[This is an answer to the question: "What if, instead of Tom McCarthy, Cormac McCarthy called Phillies games?" Specifically, what if Cormac called the top of the 9th Monday night?]
See the Man. He is lean and taught, he dons stripes and stitched cap. He stands athwart second and turns to center. Surrounding him the stands of light clear the deformed triangle from the city encroaching out of the void. Starless night pallattes the yard but only those who look beyond the artificial horizon can see the artificial abyss within whose auspices the ball may soar and the glove may pop. As the inning begins, the outfielders spread across the field. They look to one another silently and the Man watches them settle into the sod. Behind him now the diamond staves.
We will retake the East, Sandberg had said. The Man nodded. He tosses the ball to Jake and strolls back between second and first. From his right Rollins caws frivolity smiling. The Man nods and pumps his fist twice into his glove.
The team possesses a slim margin over their rival Braves who tarry from box to dugout. The Braves wait on their opportunity when the ball will be released, unstrung, and hung before home. They expect the ball prone to strike. And Jake hopes to cage them strikeless, to vanish the ball behind them, to send them home hapless.

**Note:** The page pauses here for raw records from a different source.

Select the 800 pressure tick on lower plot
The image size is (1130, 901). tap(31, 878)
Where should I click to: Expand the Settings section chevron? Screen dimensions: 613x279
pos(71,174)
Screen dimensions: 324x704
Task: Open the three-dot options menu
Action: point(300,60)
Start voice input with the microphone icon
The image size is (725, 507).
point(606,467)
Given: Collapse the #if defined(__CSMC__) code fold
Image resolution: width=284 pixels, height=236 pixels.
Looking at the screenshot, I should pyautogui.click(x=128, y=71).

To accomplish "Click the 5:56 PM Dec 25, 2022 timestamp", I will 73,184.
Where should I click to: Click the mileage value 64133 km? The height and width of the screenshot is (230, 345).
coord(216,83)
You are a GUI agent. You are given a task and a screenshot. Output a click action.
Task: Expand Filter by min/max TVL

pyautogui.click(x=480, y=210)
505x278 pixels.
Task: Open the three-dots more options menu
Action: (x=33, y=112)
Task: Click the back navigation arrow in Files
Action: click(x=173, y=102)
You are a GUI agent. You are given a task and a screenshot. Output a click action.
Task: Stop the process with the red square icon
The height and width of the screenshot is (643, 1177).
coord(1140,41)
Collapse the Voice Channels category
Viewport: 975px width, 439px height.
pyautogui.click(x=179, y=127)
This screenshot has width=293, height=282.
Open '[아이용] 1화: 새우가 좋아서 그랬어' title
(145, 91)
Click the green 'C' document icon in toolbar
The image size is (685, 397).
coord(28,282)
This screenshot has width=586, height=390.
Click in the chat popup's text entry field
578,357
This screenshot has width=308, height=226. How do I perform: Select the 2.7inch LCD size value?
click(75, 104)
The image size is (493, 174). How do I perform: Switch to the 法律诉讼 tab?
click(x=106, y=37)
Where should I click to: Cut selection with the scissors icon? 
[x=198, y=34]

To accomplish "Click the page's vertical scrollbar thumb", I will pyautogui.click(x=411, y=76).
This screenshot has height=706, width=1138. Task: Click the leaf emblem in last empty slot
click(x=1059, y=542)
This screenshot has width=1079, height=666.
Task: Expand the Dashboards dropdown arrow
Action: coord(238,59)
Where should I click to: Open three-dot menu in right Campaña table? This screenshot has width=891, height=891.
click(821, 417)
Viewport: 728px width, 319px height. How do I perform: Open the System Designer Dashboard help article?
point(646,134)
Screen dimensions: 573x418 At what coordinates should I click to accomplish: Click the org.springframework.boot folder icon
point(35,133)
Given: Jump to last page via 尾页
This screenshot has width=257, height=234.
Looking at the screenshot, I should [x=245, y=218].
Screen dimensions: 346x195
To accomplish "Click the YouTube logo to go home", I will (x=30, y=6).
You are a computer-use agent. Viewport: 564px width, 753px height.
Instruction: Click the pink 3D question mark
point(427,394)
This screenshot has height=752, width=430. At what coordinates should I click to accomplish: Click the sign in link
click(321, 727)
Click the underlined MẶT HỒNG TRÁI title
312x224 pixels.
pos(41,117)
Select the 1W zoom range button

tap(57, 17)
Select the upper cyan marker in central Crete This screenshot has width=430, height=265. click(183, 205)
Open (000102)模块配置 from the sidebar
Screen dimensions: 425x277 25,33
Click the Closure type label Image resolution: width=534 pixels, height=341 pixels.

From the dugout herd emerges the first Brave armored with helmet and bat. He strides the line away from the circle, bits of dust drag from his heels, as if he recalls the savagery that birthed the game. Within the confines of the foul lines he wears a batting helmet and carries a bat for hitting balls but evokes what dwells ever outside the foul lines. The helmet suggests a conquistador’s crown smithed to deflect arrows and lances both native and divine, the bat a defanged mace lathed smooth and branded not to prevent the maverick searing and absconding with rangy owned steers but to announce the contracted bond between craftsman and warrior, and the uniform tunic a hide indigo-soaked to mask the uneven knife strokes that separated sinew from flesh so that the Brave can reembody it and tattooed with a nickelodeon memento of an international war that when settled ensconced an interurban game. In an era when electric lights did not glower at the night, the Braves might have charged on horseback, swayed with the trodden beat, and confounded the patetic Phillies with spumes of yieldless dust. Tonight they advance apace.
Oh my god, says Jake.
The blood beneath his scalp warms. As the sweat turns to steam the points of his hair curl dull and the cap puffs around his head. The first pitch slips through his fingers. When the ball returns his left shoulder slackens. The onslaught begins. Like a line of shielded infantry the Braves observe the rattling droves of balls slung at them eager to strike only when the darts subsided. As the Braves advance, the Man, foreseeing fallen Phillies strewn over the field braying, tries to cut down the lead Brave at second. He is late. He looks at Jake and nods but sees in Jake’s caged eyes the blood bubbling in his tinged irises. The Man returns to second. He knows what will be. Jake scratches his inflamed scalp and slings more balls. The team is now surrounded by Braves, one at every base. The shrinking horizon has descended from the stand of lights down to the diamond where Braves stamp arms akimbo anticipating the decisive strike. A bile meridian encloses the killing floor. Jake struggles and summons a wild surge. As the Braves strangle the Phillies, he flails fastballs for a final defense insufficient. He throws one last pitch. He slides it high seams spun obscuring the ball’s porcelain hide so that it appears to be bleeding and calling the batter to strike. The Brave batter vanishes the ball behind the outfield wall, and they trot home. They pump their arms and flap their feet and the slim margin has been inverted. The bases cleared, the horizon expands. Jake removes his cap and looks up. His boiling blood stretches his scalp to the brink of popping as if each step of the Braves runners had pulled harder and harder against the mat of blood, hair, skin, and sweat, stanched only by the floating dust bestirred. The Phillies stood amidst the slaughter like witnesses to an unrisen martyr and everywhere the watchers groaned.
The Man spits. He stands between first and second. He nods at Jake and turns his mind back to baseball. In him broods a taste for striking balls.